I want to look at this from a different perspective… a single-precision floating-point multiply is pretty simple, no? 24x24 bit multiply, which is about half as many gates as a 32x32 bit multiply.

Maybe I would prefer to rip out the integer multiplication unit first, before ripping out the FPU.

Narishma 8 hours ago | parent | prev | next [-]

The PS1 doesn't an FPU but got a version of Quake 2, so it's possible. That said, it was somewhat different from the PC version, so it could be argued that it's not the same game.

klodolph 8 hours ago | parent [-]

The PS1 version definitely has its own engine, which is not just a port of the Quake 2 engine to the Playstation, but a new engine.

jasonwatkinspdx 6 hours ago | parent | next [-]

I can't speak on Quake, but I was a level designer on the failed effort to port Unreal to PSX.

My understanding from talking to the coders at the time was that Unreal's software renderer was a huge advantage as a starting point. They were able to reuse a lot of the portal rendering stuff as setup on the R3K cpu, but none of the rasterization. That had to go to the graphics core, which was a post setup 2D engine that in addition to the usual sprites, could do tris and quads.

We had a budget of about 3k polygons post clipping, and having two enemies on screen would burn about half of that.
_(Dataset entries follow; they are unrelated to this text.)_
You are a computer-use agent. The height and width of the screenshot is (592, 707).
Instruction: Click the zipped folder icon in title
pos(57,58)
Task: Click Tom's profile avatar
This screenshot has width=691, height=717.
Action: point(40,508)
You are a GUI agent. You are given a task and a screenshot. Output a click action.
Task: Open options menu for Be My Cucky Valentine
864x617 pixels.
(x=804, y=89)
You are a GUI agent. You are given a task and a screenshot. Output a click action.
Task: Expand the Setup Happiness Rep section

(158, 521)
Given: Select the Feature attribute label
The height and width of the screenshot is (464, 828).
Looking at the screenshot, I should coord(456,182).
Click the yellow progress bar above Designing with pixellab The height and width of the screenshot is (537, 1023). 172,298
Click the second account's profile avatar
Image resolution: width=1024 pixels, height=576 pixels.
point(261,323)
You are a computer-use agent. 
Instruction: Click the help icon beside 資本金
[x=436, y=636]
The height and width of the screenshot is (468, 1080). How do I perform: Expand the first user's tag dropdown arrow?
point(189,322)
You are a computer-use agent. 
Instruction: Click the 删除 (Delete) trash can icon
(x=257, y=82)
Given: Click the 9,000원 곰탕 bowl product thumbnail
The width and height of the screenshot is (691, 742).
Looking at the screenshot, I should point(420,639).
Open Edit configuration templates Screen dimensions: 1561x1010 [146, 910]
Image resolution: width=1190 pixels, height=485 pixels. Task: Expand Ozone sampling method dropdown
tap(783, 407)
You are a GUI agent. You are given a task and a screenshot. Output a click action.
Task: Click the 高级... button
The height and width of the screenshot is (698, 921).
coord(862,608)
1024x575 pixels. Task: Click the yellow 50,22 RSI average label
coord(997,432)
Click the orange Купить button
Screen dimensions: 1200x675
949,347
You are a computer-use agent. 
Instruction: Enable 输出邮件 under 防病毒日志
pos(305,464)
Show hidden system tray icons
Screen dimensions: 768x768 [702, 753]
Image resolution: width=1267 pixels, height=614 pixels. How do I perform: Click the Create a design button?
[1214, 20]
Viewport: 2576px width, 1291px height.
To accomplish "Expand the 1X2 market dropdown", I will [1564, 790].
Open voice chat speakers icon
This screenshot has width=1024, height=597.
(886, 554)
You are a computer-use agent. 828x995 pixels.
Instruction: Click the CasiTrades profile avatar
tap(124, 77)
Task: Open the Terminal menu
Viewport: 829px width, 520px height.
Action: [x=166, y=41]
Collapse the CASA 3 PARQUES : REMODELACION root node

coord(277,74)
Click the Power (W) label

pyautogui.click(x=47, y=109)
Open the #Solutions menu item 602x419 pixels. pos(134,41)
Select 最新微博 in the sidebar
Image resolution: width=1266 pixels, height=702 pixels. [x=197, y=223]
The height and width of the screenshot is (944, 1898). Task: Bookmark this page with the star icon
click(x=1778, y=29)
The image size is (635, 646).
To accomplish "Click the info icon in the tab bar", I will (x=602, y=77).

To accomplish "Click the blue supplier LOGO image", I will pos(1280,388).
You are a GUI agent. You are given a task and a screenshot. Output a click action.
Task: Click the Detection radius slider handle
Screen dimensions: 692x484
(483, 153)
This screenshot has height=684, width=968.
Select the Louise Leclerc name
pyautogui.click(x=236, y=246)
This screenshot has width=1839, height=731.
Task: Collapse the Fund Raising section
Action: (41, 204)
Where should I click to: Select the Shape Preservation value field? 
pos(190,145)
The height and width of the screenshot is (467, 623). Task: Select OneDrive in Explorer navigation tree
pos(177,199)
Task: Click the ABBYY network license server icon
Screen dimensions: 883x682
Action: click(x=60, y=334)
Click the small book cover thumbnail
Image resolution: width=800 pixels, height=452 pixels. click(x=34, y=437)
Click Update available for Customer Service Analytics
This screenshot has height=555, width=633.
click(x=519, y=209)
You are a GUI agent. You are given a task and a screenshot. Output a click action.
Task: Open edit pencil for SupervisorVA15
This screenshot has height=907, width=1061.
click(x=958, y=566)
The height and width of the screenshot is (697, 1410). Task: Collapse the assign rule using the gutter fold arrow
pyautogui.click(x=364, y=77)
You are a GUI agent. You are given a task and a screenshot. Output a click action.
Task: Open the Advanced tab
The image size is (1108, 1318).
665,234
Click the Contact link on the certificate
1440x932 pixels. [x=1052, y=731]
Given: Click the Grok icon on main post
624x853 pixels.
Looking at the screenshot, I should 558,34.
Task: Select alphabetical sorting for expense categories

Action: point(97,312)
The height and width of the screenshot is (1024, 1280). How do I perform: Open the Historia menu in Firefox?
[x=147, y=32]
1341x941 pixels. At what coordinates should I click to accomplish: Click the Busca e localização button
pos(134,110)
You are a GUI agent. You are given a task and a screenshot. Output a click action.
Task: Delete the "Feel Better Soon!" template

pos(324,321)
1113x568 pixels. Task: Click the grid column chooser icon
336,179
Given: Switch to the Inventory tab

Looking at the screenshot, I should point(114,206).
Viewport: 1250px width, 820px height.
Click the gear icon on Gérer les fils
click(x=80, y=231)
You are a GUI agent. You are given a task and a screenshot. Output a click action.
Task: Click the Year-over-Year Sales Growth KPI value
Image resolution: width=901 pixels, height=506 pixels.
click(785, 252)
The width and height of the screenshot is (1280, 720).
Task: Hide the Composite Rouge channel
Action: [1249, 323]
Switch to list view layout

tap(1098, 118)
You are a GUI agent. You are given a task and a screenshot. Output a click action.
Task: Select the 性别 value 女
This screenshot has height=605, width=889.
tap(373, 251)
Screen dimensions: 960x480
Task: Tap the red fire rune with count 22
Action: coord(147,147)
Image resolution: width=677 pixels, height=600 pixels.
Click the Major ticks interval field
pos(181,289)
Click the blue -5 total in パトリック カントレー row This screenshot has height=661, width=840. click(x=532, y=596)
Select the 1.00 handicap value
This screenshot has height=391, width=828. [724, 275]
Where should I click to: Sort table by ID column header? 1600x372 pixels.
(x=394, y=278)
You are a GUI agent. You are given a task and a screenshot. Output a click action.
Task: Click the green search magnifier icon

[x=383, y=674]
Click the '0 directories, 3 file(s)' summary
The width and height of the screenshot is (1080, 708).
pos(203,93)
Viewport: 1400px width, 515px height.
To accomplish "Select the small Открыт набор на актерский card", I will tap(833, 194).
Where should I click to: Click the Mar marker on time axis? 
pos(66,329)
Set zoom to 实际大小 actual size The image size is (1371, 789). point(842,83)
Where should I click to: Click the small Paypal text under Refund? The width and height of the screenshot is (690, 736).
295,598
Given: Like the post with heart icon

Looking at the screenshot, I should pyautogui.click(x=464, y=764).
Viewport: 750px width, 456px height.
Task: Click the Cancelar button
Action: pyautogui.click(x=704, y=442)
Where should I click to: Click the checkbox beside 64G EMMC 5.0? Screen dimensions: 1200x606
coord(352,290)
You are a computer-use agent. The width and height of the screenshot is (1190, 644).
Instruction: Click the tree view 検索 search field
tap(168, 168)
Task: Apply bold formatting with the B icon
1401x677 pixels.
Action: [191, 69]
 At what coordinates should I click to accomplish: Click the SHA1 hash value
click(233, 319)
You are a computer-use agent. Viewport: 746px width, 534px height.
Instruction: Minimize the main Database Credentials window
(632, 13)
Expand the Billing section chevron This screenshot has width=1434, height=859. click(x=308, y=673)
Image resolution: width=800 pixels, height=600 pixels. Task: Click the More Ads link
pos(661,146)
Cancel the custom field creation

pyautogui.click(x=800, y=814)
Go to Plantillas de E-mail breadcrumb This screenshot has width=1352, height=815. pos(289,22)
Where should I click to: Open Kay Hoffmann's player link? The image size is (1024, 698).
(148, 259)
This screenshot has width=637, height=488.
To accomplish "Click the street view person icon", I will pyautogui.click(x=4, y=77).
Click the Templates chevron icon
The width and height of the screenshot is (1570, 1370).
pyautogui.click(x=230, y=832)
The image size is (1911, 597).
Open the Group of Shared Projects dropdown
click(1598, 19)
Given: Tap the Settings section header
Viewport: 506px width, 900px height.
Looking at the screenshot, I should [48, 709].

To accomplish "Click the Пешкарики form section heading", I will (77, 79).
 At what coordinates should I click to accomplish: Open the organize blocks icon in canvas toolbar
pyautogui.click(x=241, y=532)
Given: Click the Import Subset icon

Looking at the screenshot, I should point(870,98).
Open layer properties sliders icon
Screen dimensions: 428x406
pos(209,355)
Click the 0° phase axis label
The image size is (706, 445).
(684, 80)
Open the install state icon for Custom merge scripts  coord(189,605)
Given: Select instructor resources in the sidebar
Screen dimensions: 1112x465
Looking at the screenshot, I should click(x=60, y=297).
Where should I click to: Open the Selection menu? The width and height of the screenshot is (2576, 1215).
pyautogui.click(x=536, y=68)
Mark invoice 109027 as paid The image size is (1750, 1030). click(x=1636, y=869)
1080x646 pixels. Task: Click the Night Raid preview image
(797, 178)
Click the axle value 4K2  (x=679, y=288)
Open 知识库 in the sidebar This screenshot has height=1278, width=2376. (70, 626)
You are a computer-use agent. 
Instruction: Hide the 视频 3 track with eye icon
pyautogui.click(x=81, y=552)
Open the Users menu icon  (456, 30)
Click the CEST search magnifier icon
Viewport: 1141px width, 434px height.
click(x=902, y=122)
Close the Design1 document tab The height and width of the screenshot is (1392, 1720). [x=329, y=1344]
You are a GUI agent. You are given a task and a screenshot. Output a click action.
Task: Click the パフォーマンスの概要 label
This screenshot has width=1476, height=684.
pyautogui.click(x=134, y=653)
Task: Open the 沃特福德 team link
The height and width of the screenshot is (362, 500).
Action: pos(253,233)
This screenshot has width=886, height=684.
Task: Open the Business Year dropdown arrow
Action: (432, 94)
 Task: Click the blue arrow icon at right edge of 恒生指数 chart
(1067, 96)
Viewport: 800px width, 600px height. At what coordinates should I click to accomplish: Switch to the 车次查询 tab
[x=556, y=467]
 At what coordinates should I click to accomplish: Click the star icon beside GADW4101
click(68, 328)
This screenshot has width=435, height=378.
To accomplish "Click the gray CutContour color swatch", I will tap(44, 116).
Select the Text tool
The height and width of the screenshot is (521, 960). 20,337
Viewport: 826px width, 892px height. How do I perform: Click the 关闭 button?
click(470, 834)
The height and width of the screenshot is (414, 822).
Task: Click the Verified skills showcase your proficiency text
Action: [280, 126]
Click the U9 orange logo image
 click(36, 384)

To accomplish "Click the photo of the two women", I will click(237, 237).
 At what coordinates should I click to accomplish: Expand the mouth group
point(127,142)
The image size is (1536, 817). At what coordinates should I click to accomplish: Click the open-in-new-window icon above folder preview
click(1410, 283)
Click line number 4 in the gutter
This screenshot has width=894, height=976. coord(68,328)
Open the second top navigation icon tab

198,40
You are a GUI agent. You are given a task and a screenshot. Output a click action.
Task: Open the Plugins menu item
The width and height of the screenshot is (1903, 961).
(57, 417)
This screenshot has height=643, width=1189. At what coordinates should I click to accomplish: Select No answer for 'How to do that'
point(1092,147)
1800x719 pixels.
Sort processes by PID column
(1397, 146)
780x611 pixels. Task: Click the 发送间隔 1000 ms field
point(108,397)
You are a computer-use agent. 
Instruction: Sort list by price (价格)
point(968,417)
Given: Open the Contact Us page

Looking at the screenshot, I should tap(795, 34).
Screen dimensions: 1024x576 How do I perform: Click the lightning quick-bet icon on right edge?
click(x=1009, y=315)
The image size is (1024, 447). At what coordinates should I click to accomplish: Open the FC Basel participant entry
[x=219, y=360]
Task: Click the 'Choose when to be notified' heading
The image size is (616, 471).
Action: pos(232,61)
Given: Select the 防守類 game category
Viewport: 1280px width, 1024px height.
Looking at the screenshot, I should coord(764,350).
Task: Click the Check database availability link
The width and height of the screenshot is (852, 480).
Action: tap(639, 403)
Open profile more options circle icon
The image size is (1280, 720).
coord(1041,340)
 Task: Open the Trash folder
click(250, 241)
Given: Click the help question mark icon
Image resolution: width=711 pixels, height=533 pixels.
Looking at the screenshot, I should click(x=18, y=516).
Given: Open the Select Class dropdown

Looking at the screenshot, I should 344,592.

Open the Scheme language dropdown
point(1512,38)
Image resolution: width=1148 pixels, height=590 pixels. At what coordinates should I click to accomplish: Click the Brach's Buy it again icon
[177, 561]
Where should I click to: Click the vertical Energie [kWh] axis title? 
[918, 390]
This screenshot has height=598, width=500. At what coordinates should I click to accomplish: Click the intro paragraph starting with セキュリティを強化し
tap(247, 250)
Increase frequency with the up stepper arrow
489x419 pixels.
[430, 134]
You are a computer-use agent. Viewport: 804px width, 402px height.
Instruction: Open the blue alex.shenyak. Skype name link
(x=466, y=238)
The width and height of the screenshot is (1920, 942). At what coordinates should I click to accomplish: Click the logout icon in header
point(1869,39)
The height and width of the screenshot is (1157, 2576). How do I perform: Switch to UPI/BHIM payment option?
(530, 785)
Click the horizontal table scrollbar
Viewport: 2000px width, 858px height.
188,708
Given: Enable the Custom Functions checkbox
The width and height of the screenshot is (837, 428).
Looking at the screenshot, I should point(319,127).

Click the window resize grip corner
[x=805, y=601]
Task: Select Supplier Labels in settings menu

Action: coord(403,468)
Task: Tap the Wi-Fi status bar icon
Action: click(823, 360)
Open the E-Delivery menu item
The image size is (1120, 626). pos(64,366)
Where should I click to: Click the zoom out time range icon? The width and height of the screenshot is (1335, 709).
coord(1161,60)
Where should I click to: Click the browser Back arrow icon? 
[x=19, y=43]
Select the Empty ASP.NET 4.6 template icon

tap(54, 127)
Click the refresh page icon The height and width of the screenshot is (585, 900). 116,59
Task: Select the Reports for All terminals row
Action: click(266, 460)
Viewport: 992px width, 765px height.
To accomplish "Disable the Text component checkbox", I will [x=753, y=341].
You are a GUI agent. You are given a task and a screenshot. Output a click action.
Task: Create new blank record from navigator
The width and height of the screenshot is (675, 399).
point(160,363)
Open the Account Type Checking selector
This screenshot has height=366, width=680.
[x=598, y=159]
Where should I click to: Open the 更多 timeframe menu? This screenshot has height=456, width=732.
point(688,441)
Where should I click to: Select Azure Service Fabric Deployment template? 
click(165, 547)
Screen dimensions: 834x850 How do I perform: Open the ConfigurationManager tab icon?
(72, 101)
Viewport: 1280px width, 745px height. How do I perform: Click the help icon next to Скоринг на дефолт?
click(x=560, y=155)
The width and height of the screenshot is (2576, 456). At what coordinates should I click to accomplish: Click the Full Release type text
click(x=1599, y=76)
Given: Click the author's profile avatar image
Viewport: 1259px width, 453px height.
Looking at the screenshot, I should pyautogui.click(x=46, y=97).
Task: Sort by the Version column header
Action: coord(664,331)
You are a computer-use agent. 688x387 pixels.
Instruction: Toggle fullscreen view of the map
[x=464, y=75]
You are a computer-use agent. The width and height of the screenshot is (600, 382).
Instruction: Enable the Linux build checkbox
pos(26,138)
The other huge limit is the texture cache was tiny, so we couldn't do lightmaps. Our lightning was baked in at vertex level and it just was what it was.

There's a bit more info here: https://www.terrygreer.com/unrealpsx.html

I imagine the situation with Quake was comparable. The BSP stuff would carry right over, but I can't imagine they got lightmapping proper working at the time. They'd also need some sort of solution for overdraw, as Quake's PVS was a lot more loose than Unreal's portal clipping.

ndepoel 37 minutes ago | parent | prev [-]

The PS1 version uses a custom engine based on technology built for the game Shadow Master, the previous title by Hammerhead Studios. It was a technical tour de force for the original PlayStation.

rasz 3 hours ago | parent | prev [-]

Sure, but then you need CPU that is twice as fast :). Playstation did it by pushing geometry calculations to GTE.